|
螢光Mg指示薬furaptraを蛙骨格筋単-筋線維内に注入し、細胞内螢光信号を測定して細胞内遊離Mg濃度([Mg^<2+>]i)を解析した(17℃)。furaptraの螢光励起スペクトルから求めた[Mg^<2+>]iの平均値は、塩溶液中で得られた解離定数(KD)(5.5mM)を用いて計算すると0.54mMであった。しかし、furaptraのKDは細胞内で増大する(約2倍)ことが期待されることから、[Mg^<2+>]iの真の値は約1.1mMであると推定した。細胞外を高Mg^<2+>濃度(20mM)または低Na^+濃度溶液で潅流しても、4分以内の短い時間範囲では[Mg^<2+>]iは有意に変化しなかった。(平成3年度)
ラットの心臓から酵素処理により単離した心室筋細胞にfuraptraをAMIステルを用いて導入し、単一細胞からの螢光信号を測定して上述骨格筋細胞と同様の手法で解析した(32℃)。静止状態の単一心室筋細胞から得た[Mg^<2+>]iの推定値は0.8mM-1.3mMの範囲であった。細胞外液のMg^<2+>濃度を20mMに増大すると、[Mg^<2+>]iは1〜6時間のゆっくりした時間経過で上昇した。この変化は可逆性であった。その他の細胞外条件下(細胞外低Na^+濃度、10μMイソプロテレノール、CO_2アシドーシス)では、[Mg^<2+>]iは有意な変化を示さなかった。しかし、アンカプラーでミトコンドリアの酸化的リン酸化を阻害すると、[Mg^<2+>]iは急速に上昇した。(平成4年度)

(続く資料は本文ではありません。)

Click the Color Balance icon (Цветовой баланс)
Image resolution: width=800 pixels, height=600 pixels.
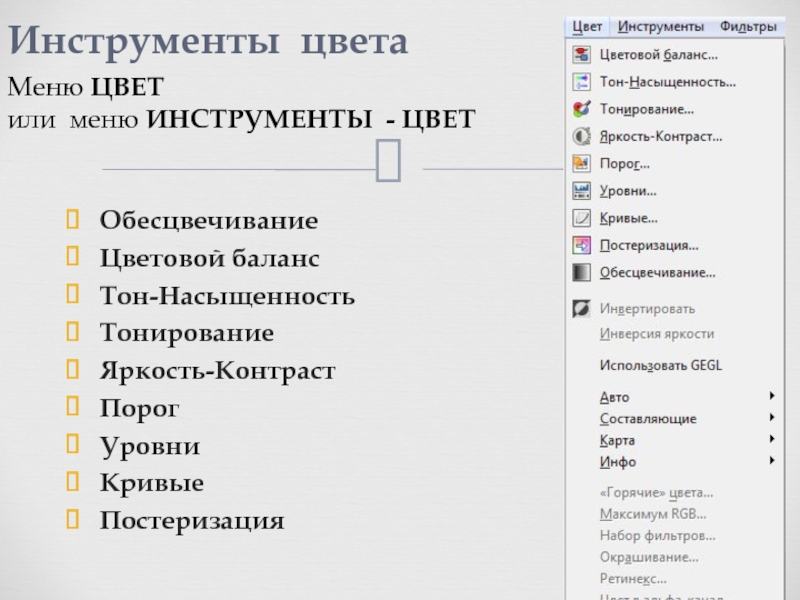580,55
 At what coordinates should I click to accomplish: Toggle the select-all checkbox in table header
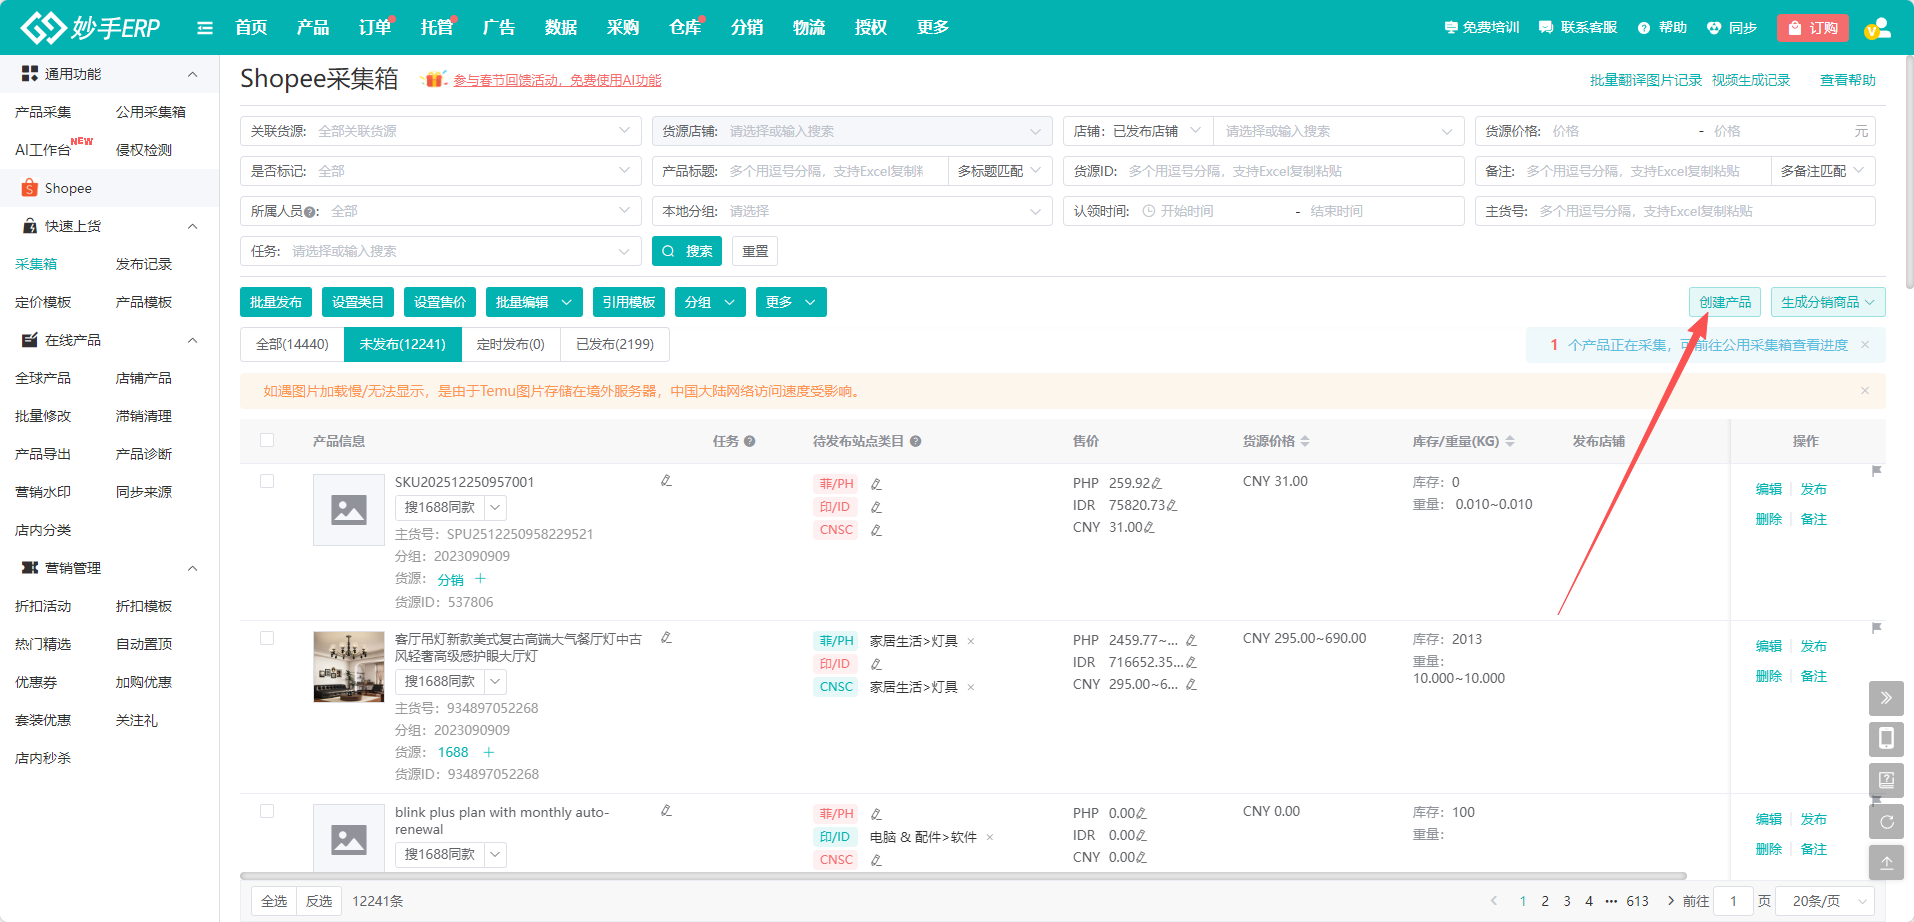click(x=267, y=440)
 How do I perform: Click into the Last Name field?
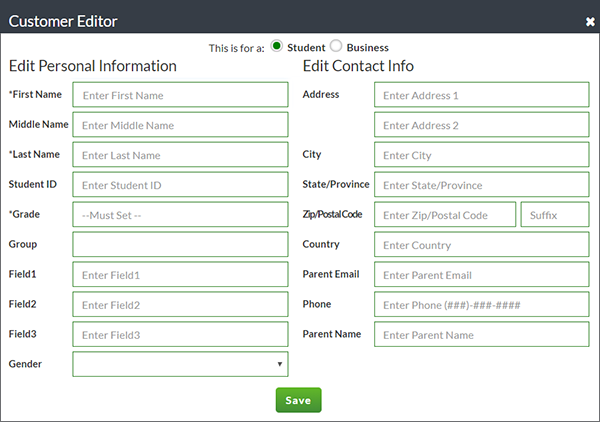(180, 155)
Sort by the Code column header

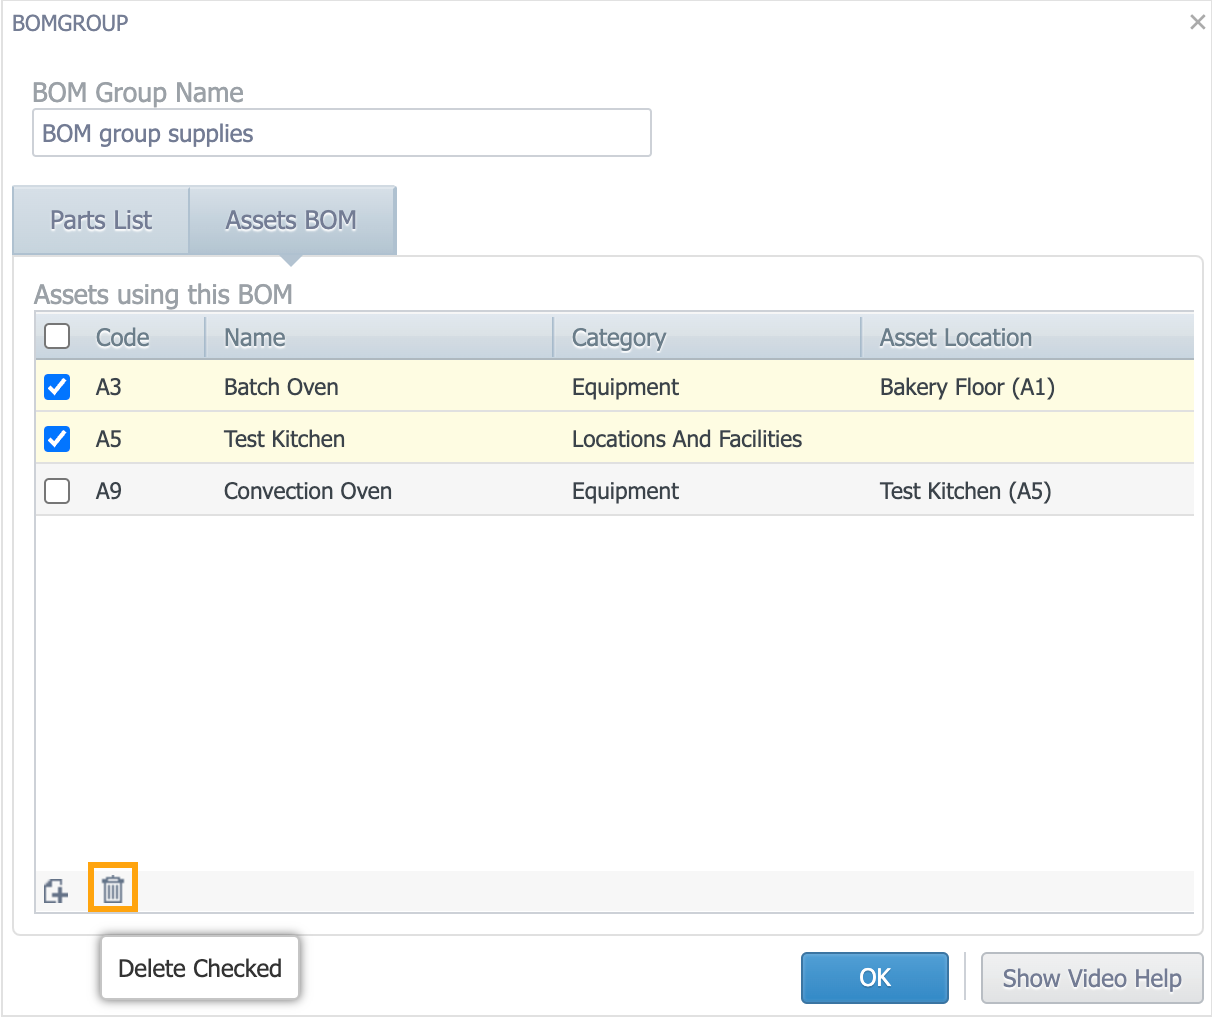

これらの結果より、細胞内遊離Mg^<2+>濃度は異なるタイプの筋細胞(骨格筋、心筋)においても同様で1mM付近であることが示唆された。また[Mg^<2+>]iは非常によく1mM付近で制御されているが、細胞内ATPが枯渇した時には大きく変動し得ることが示された。
|